Grace sacó el ejemplar de FHM de su maletín.

– ¿Puedes parar un segundo? Necesito tu consejo.

Cuando el semáforo se puso en verde, Branson avanzó un poco y detuvo el coche en una parada de autobús. Grace abrió la revista y le enseñó una doble página de modelos masculinos con distintos looks.

Branson lo miró de forma extraña.

– ¿Te has vuelto gay o qué?

– Tengo una cita.

– ¿Con uno de éstos?

– Muy gracioso. Esta noche tengo una cita, una cita importante. Parece que tú eres el gurú de la moda de la policía de Sussex. Necesito tu consejo.

Branson miró las fotografías un momento.

– Ya te lo dije, ¿no? Tienes que hacerte algo en el pelo.

– Para ti es fácil decirlo porque no tienes.

– Me rapé porque mola, tío.

– Yo no me voy a rapar.

– Ya te lo dije, conozco a un peluquero genial. Ian Habben de The Point. Date unos reflejos, córtate las patillas, pero déjatelo crecer por arriba y ponte gel fijador.

– No tengo tiempo de dejármelo crecer de aquí a las ocho de la tarde, pero sí tengo tiempo de pillarme algo de ropa.

De repente, Branson ofreció una sonrisa muy afectuosa a su amigo.

– Vaya, hablas en serio. ¡Sí que tienes una cita! Me alegro por ti -dijo dándole un apretón en el hombro-. Ya era hora de que volvieras a tener vida propia. Bueno, ¿y quién es? ¿La conozco?

– Quizá. -Grace se emocionó con la reacción de su amigo.

– Déjate de misterios. ¿Quién es? ¿No será esa Emma-Jane? ¡Vaya tipazo!

– No, no es ella. De todos modos, es demasiado joven para mí.

– ¿Pues quién? ¿Bella?

– Sólo dime qué me pongo.

– Ese traje viejo que llevas ahora no.

– Venga, ¿qué opinas?

– ¿Y adónde la vas a llevar?

– A un italiano. Al Latin en los Lanes.

– ¡Es el restaurante preferido de mi parienta! A Ari le encanta la parrillada de marisco. -Sonrió-. ¡Vaya! ¡Vas a dejarte la pasta!

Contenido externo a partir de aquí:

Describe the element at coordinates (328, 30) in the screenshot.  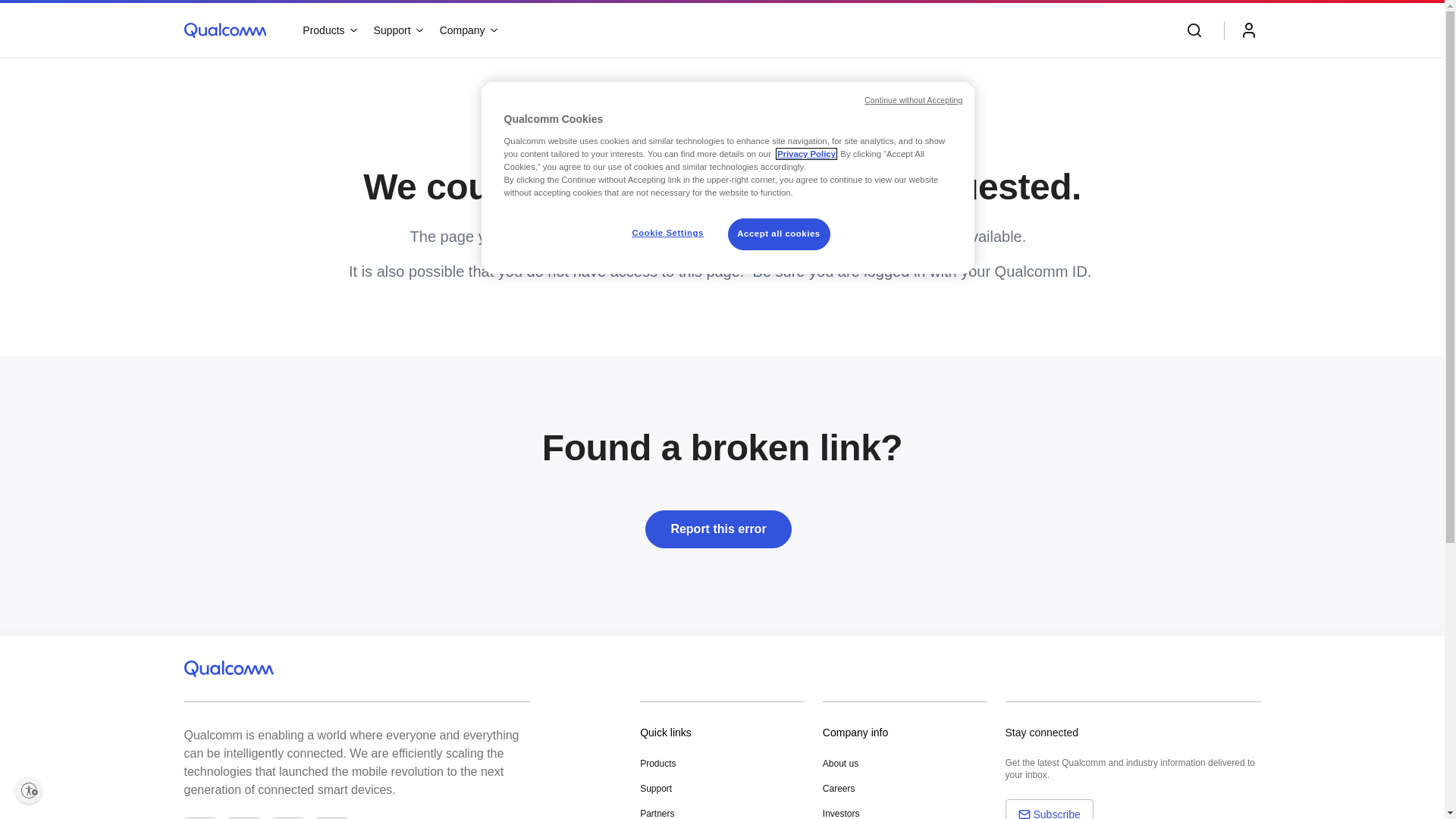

Grace se encogió de hombros.

– ¿Qué crees que tendría que hacer? ¿Llevarla al McDonald's?

– Fíjate en cómo come -dijo Glenn Branson obviando el comentario.

– ¿Por?

– Se puede saber cómo es una mujer en la cama por cómo come.

– Lo recordaré.

Entonces Branson se quedó callado unos momentos, examinando la revista. Pasó unas cuantas hojas.

– Para alguien de tu edad, yo no intentaría tener un aspecto demasiado juvenil.

– Gracias.

Branson señaló a un modelo que llevaba una chaqueta beis suelta e informal con una camiseta blanca, vaqueros y mocasines marrones.

– Ese eres tú. Te veo con eso. El señor Moderno. Ve a Luigi's en Bond Street. Tendrán algo así.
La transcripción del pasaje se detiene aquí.